■ EXERCISE BRIEF ■
In the records below, find each line that holds "Manager" and return it.

■ Dataset entries ■
--- START ---
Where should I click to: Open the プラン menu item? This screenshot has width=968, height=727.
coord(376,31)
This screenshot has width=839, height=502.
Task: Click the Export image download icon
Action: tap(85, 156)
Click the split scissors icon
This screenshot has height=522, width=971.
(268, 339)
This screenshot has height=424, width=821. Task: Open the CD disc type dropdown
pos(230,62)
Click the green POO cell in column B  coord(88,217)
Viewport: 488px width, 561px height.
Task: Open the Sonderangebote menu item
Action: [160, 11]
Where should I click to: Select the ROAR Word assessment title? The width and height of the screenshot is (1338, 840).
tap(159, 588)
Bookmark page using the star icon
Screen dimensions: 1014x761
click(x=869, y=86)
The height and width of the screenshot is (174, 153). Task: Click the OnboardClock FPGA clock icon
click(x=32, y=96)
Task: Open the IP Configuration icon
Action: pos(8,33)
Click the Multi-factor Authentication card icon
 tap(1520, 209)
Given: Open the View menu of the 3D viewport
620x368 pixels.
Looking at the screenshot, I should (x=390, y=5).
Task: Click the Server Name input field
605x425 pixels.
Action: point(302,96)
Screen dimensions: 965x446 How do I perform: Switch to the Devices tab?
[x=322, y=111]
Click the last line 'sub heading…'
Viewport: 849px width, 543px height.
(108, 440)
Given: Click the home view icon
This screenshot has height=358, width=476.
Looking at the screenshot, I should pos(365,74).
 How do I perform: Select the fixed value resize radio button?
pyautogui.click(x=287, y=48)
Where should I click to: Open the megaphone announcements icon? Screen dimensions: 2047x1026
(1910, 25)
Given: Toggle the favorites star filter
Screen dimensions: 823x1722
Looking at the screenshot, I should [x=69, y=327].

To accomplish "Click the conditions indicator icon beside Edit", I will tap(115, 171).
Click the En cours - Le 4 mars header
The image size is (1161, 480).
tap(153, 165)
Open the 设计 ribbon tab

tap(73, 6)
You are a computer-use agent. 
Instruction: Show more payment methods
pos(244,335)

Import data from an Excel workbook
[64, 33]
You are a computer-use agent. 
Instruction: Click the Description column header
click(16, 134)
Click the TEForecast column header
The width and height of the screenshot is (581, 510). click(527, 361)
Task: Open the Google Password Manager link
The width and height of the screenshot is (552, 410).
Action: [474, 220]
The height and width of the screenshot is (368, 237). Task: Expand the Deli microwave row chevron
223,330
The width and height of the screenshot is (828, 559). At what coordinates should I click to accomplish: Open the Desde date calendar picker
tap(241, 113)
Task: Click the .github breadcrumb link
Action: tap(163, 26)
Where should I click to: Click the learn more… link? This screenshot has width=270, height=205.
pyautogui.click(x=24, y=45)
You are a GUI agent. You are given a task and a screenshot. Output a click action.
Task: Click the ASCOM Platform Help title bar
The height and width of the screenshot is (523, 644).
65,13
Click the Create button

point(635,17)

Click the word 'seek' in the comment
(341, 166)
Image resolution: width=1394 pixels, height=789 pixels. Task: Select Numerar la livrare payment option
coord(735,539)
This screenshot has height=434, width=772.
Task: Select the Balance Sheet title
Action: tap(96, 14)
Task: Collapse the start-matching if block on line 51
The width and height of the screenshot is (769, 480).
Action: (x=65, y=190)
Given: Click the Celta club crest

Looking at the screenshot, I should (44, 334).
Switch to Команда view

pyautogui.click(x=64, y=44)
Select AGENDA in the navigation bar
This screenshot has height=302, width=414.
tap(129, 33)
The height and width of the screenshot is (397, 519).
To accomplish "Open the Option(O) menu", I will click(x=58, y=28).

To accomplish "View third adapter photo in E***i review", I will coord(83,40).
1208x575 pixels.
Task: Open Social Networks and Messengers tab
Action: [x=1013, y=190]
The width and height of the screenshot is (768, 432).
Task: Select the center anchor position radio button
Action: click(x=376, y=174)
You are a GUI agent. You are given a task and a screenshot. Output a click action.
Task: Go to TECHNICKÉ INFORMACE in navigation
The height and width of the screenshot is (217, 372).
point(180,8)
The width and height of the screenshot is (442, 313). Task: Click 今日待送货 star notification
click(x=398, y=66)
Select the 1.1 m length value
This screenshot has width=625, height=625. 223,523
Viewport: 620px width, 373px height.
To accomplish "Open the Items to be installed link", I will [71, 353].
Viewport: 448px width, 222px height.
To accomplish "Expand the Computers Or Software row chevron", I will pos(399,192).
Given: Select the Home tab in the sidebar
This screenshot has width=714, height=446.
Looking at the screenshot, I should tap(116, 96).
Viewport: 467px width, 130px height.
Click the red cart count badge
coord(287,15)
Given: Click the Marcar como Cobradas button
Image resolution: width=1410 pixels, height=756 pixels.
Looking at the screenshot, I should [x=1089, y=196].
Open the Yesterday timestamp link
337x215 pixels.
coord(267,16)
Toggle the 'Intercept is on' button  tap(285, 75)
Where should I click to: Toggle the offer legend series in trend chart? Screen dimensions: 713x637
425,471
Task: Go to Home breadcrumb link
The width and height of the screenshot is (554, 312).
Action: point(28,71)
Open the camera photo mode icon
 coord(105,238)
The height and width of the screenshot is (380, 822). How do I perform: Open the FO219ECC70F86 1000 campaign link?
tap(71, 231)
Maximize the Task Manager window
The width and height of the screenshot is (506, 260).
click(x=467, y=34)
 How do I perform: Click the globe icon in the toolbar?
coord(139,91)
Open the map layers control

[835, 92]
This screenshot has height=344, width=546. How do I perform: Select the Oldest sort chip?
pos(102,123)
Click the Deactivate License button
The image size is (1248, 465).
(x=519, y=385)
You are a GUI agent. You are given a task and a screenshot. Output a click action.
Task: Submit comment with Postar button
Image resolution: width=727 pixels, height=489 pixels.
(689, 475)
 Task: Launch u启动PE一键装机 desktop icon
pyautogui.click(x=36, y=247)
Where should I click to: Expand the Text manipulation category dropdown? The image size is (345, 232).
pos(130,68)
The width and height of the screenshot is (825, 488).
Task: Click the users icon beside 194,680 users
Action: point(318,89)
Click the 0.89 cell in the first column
--- END ---
■ ANSWER SPACE ■
Task: Open the Google Password Manager link
Maximize the Task Manager window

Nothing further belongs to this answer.